2. In any other case, the byte is interpreted as a single pixel value. This leaves all values for which bit #7 and bit #8 are not 1 at the same time. This allows all values under 192 to be encoded in a single byte.

Due to the use of the two most-significant bits as flags, pixel values from 192 to 255 (with their most-significant bit already set) must be stored in an RLE byte pair, even when they only occur one or two pixels in succession, whereas color indexes 0 to 191 can be stored directly or in RLE byte pairs (whichever is more space-efficient); therefore, the actual compression ratio could be optimized with proper sorting of palette entries, though this is not feasible where the file must share its color palette with other images. For example, a palette could be optimized with the most commonly used colors occurring in palette positions 0 to 191 and the least common colors allocated to the remaining quarter of the palette.

Another "inefficiency" with the RLE algorithm is that it is possible to store chunks with a length of 0, which allows whitespace in the file. This is because otherwise the length would have to be incremented once which would slow down decompression slightly, this allowed PCX files to be decompressed faster on the processors it was originally intended for.
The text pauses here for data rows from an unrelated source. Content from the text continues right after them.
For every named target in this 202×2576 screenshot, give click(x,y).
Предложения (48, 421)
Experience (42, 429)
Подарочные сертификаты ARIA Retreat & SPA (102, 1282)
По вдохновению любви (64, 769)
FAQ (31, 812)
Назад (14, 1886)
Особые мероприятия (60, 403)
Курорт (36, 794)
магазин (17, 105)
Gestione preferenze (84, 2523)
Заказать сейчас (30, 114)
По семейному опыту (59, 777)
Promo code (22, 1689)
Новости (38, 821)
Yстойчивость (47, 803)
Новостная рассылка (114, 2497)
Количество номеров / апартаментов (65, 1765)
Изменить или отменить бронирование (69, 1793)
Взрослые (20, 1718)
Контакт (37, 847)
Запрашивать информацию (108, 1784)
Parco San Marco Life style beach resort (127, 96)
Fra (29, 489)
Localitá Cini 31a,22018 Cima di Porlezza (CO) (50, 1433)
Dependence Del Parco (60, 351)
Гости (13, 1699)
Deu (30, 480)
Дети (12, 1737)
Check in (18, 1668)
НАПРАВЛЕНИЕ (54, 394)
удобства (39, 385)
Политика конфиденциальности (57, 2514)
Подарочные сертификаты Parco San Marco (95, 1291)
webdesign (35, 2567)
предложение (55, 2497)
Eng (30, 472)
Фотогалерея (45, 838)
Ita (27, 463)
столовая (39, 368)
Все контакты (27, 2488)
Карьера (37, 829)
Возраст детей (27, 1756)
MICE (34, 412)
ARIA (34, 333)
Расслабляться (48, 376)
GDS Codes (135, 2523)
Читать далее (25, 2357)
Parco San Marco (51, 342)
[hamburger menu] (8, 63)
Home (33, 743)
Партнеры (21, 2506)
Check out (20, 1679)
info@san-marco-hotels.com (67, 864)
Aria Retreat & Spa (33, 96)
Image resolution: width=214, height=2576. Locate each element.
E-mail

The PCX compression algorithm requires very little processor power or memory to apply, a significant concern with computer systems when it was designed. Compression algorithms used by newer image formats are more efficient when compressing images such as photographs, and dithered or otherwise complex graphics.

===Color palette===
A PCX file has space in its header for a 16 color palette. When 256-color VGA hardware became available there was not enough space for the palette in a PCX file; even the 54 unused bytes after the header would not be enough. The solution chosen was to put the palette at the end of the file, along with a marker byte to confirm its existence.

If a PCX file has a 256-color palette, it is found 768 bytes from the end of the file. In this case the value in the byte preceding the palette should be 12 (0x0C). The palette is stored as a sequence of RGB triples; its usable length is defined by the number of colors in the image. Color values in a PCX palette always use 8 bits, regardless of the bit depth of the image.